New Review Reveals Recurrent Serious Reactions to Vaccines are Rare


A new review article shows that if a child has a serious reaction to a vaccine, the chances of it happening again are very small.

One reason that parents avoid vaccinating their children is out of fear of serious adverse reactions to the vaccine. Now, a new review published in the journal, Pediatrics, is revealing that if a child has a serious reaction to a vaccine, the chances of it happening again are very small.

Investigators with the Canadian Immunization Research Network, led by Gaston De Serres, MD, reviewed 29 studies—mostly on children—completed between 1982 and 2016, and “found that severe vaccine reactions (such as seizures and anaphylaxis) recurred rarely, if ever, when a child received the same vaccine again, or one with similar ingredients,” according to a press release on the review. Although common side effects, such as fevers, still recurred, they were milder in severity and did not last as long.

Cases of children and adults who experienced an allergic reaction following a vaccine were as follows: 398 patients had a history of a hypotonic hyporesponsive episode (HHE), 133 patients had anaphylaxis, and 60 had seizures.

Of those individuals who were re-vaccinated, only 5% “had another allergic response,” according to the press release. None of the individuals experienced anaphylaxis again. Study results showed specifically that, “allergic-like events recurred in 30 of 594 reimmunized patients. Fever recurred in 0% to 84% of 836 reimmunized patients, depending on the vaccine and dose number.” Of the 3 studies of children who “suffered a seizure after receiving a diphtheria, tetanus, and pertussis (DTaP) vaccine or several other routine vaccines, none had a recurrence when they were vaccinated again.”

Among the children who experienced HHEs, only 3 had a recurrent episode after the next vaccination. The risk of HHEs is most strongly associated with previous pertussis-containing vaccines; however, those used currently are thought to carry less risk.

Sean O'Leary, an infectious disease specialist at Children's Hospital Colorado who wrote an editorial on the study, shared in the press release that the results are encouraging in that they may help ease parents’ minds. More serious reactions are less likely to recur and mild reactions are typically able to be taken “in stride.” Nevertheless, Paul Offit, MD, director of the Vaccine Education Center at Children's Hospital of Philadelphia, stated in the press release that, “Vaccination is never risk-free.” However, the relatively small risks have to be weighed against the large rewards, such as protection from diseases like measles, mumps, and rubella.

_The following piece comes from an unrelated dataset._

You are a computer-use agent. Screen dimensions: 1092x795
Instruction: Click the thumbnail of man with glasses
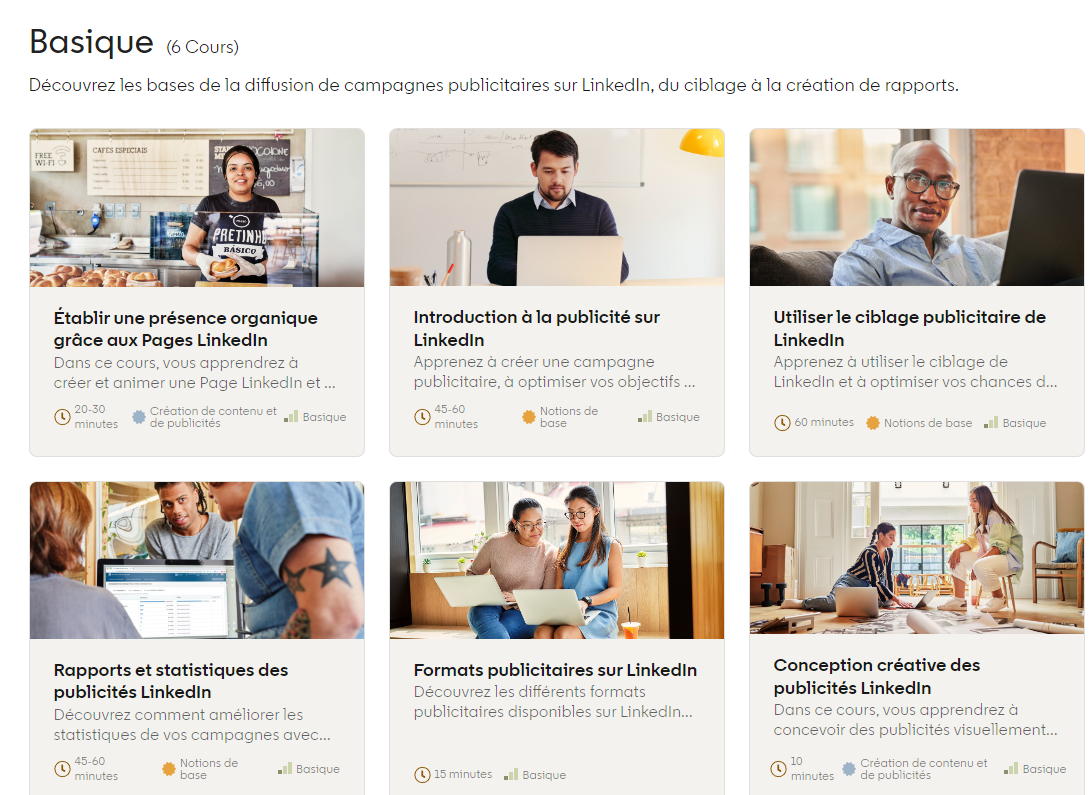point(916,207)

Still, even if their child may not experience an adverse reaction, a mother’s friend or family member may have had a child experience a reaction, and this could influence a mother’s decision. According to a study, also published in Pediatrics, pregnant women were more likely not to have their children vaccinated on time after receiving negative information from friends and family, even if they received positive information from their doctor. This information makes learning about the true probability of adverse reactions to vaccines even more important, as well as sharing this information with families to ensure that everyone is adequately informed. Vaccines are still the #1 way to avoid being infected with some of the most debilitating illnesses in the world.